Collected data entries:
● ● ● ●

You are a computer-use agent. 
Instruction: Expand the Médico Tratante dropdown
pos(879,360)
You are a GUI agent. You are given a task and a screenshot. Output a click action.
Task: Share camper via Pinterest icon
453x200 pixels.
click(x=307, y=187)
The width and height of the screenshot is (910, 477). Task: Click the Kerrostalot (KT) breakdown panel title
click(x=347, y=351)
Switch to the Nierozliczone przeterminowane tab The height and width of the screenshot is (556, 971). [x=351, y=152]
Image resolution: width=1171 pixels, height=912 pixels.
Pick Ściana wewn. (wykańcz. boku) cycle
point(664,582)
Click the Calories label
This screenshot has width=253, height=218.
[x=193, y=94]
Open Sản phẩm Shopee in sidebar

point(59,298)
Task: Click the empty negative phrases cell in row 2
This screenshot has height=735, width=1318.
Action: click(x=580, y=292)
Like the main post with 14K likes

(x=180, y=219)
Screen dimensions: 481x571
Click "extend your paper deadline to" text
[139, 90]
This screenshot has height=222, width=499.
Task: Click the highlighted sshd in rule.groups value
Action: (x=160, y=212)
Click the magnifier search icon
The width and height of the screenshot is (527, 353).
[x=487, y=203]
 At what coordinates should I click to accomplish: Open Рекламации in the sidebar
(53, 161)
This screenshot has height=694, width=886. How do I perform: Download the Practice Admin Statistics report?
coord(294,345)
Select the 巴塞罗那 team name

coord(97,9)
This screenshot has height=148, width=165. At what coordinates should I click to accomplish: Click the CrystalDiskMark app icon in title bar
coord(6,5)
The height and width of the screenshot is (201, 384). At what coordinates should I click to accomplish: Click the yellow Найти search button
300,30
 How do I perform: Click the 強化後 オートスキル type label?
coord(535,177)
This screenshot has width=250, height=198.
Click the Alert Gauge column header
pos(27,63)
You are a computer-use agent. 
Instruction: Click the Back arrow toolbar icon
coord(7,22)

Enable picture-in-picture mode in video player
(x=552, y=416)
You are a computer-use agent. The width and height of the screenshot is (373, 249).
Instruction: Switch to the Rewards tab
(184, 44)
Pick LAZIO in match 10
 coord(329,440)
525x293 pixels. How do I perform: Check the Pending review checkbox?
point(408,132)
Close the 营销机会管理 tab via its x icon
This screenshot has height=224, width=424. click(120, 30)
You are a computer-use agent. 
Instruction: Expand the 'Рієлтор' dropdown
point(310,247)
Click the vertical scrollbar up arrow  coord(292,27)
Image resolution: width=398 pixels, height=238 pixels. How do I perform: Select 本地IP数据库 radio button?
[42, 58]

● ● ● ●

Action item: Exact copies of the lines from the one containing "How do I perform: Click" through the final line of the records are all the answer should hold.

Answer below:
 How do I perform: Click the 強化後 オートスキル type label?
coord(535,177)
This screenshot has width=250, height=198.
Click the Alert Gauge column header
pos(27,63)
You are a computer-use agent. 
Instruction: Click the Back arrow toolbar icon
coord(7,22)

Enable picture-in-picture mode in video player
(x=552, y=416)
You are a computer-use agent. The width and height of the screenshot is (373, 249).
Instruction: Switch to the Rewards tab
(184, 44)
Pick LAZIO in match 10
 coord(329,440)
525x293 pixels. How do I perform: Check the Pending review checkbox?
point(408,132)
Close the 营销机会管理 tab via its x icon
This screenshot has height=224, width=424. click(120, 30)
You are a computer-use agent. 
Instruction: Expand the 'Рієлтор' dropdown
point(310,247)
Click the vertical scrollbar up arrow  coord(292,27)
Image resolution: width=398 pixels, height=238 pixels. How do I perform: Select 本地IP数据库 radio button?
[42, 58]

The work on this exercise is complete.